Thanks, Stu. We'd encourage you to read the outlook completely, I think for today's call rather than reading the outlook verbatim. I'm going to point out 3 changes from our report at the end of the second quarter. First, I'm going to start with the market conditions have continued to be more positive than we originally expected, and those conditions generally continued into the third quarter. The second important point is OEM supply chain issues have been a factor throughout 2021, but became more pronounced in the third quarter, and those issues are expected to continue in the fourth quarter, which may negatively affect revenue and customer service levels. We are working very closely with each of our major suppliers to minimize to the extent possible the effect of these issues. As stated, supply chain issues are most pronounced in equipment and related sales in Construction, forestry, Material Handling and Power Systems specifically large engine systems. Third, we're pleased to report that we continued to expand the implementation of our new ERP system in the third quarter and have now successfully converted the majority of heavy equipment branches in Alberta, Saskatchewan and Manitoba, and are now totaling 13 locations, including a number of high-volume sites. While we will continue to take a cautious approach to the implementation over the next 18 months, we are very encouraged by the progress made to date. Finally, this is my last quarterly call as Wajax's CEO, leading to my retirement on December 31. And I wanted to express my sincere thanks to those listening. I greatly enjoyed my tenure as a member of the team and to reporting the progress of our business to our investors. And as many, if not all of you would be aware, Iggy Domagalski will replace me effective January 1, and we've asked Iggy to close our formal remarks today. Iggy?
※ ※ ※
AIM OF THE EXERCISE:
In the earnings call remarks, who will take over as Wajax's CEO effective January 1?

DATA:
※ ※ ※
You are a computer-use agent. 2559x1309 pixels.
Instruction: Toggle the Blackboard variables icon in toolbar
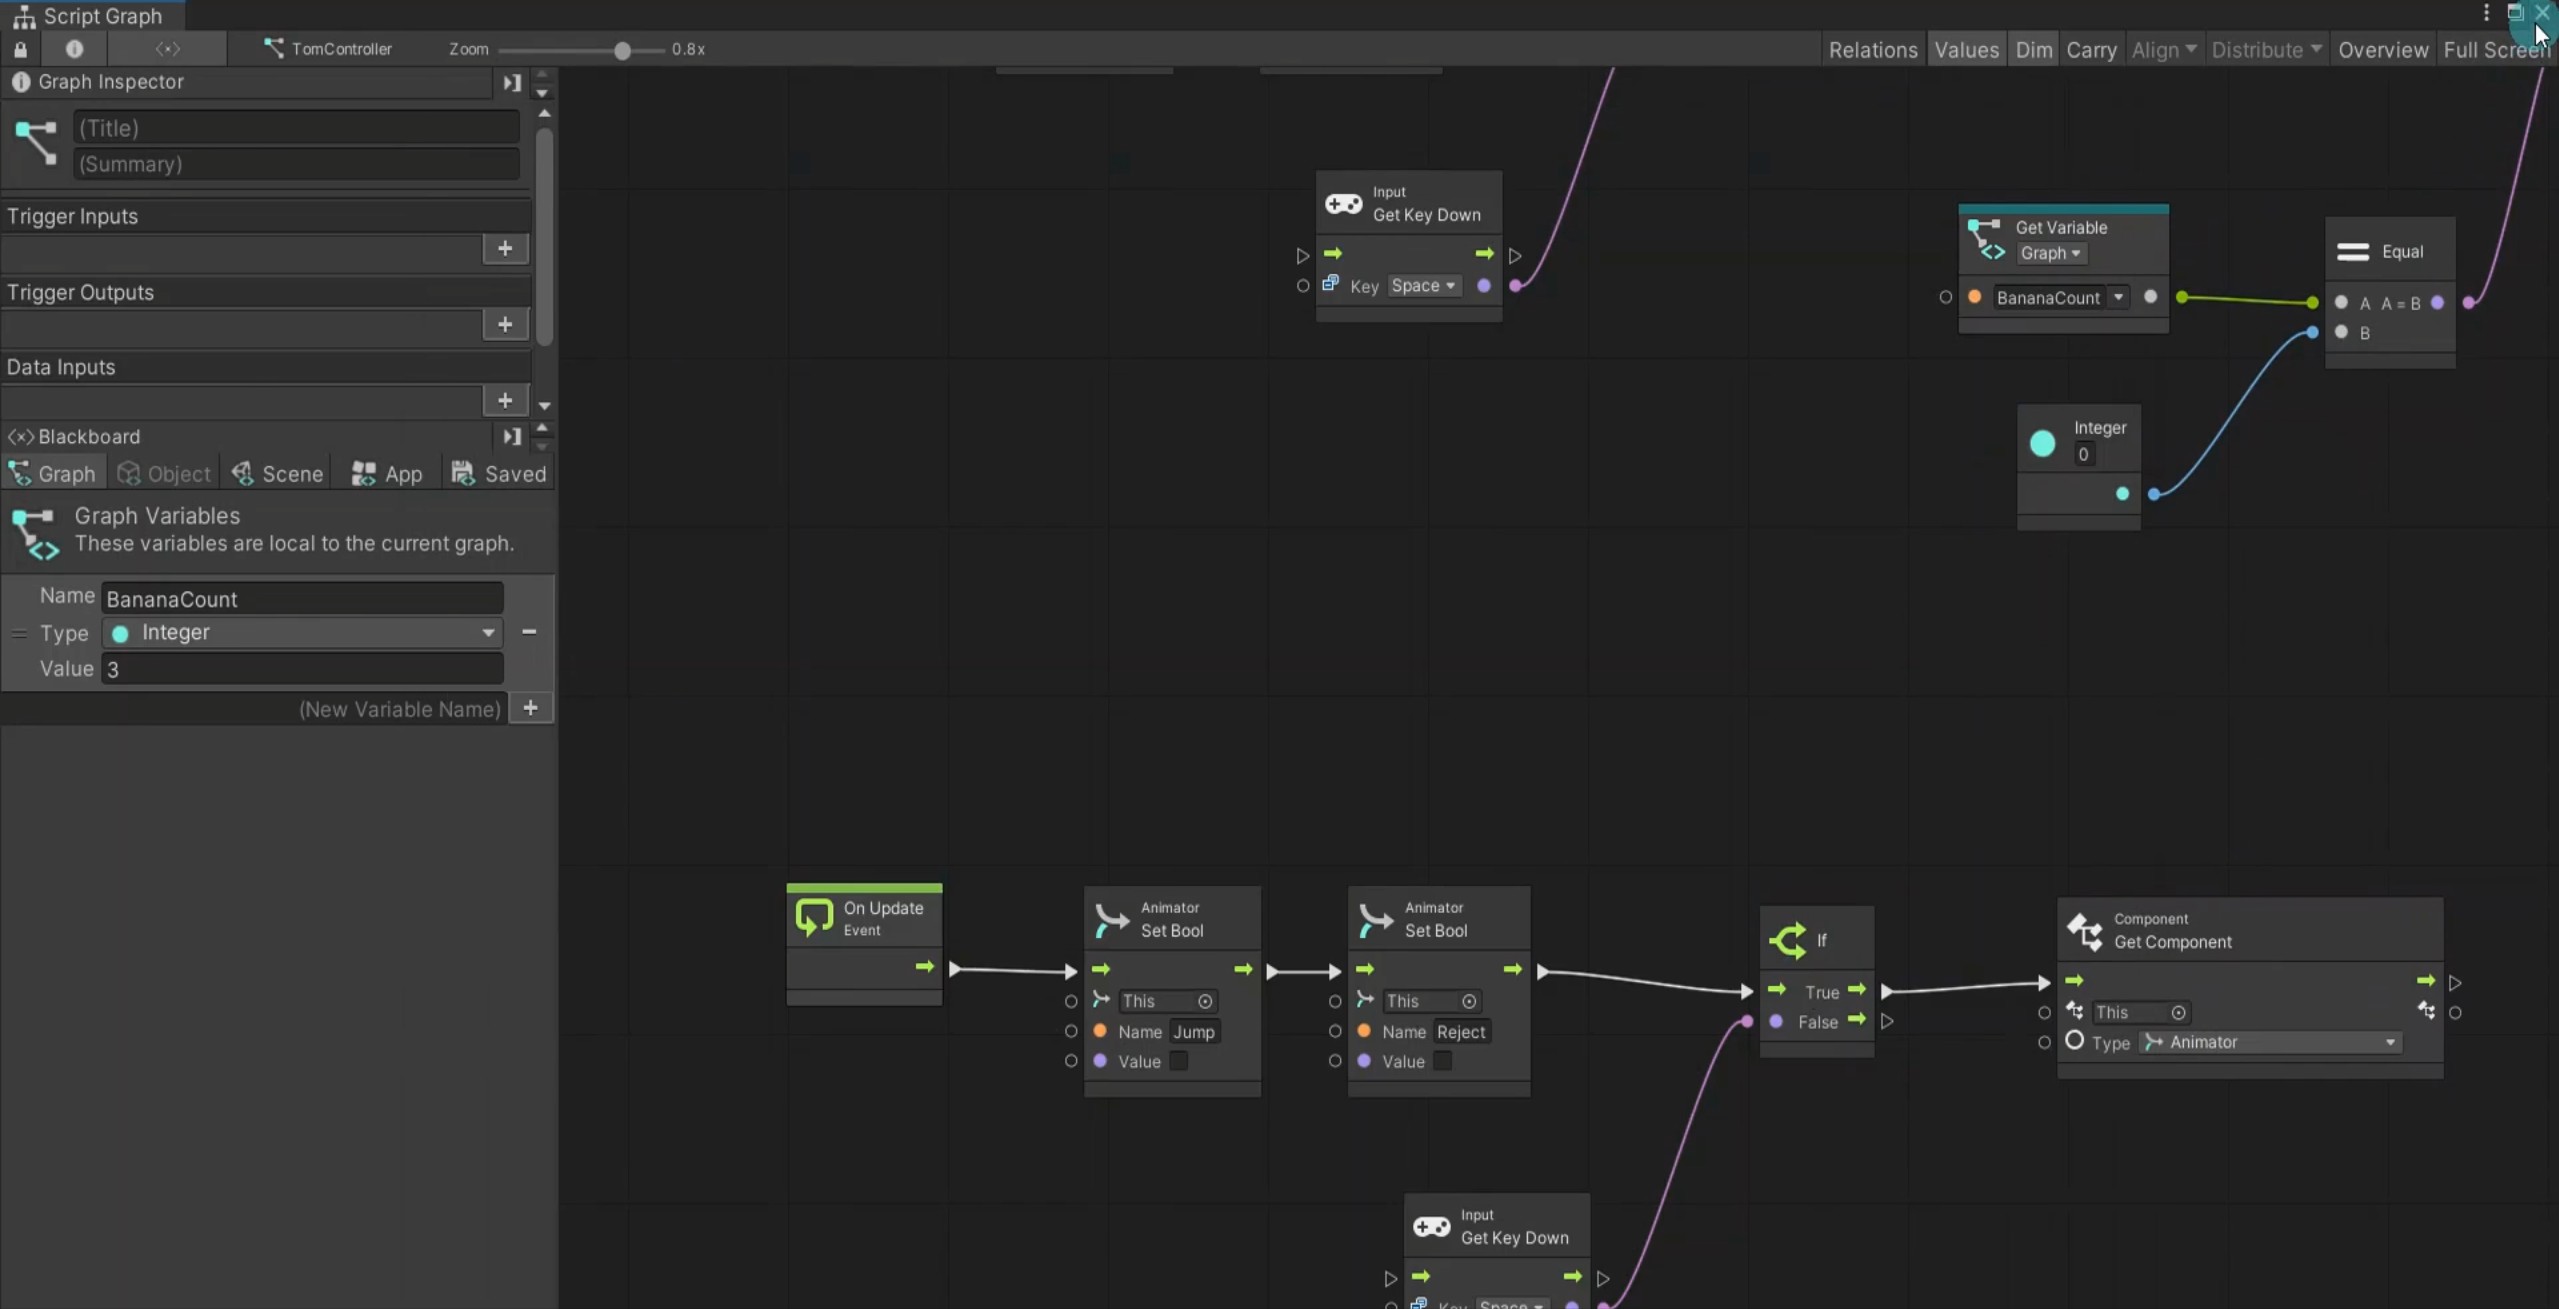(x=168, y=49)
※ ※ ※
RESULT:
Iggy Domagalski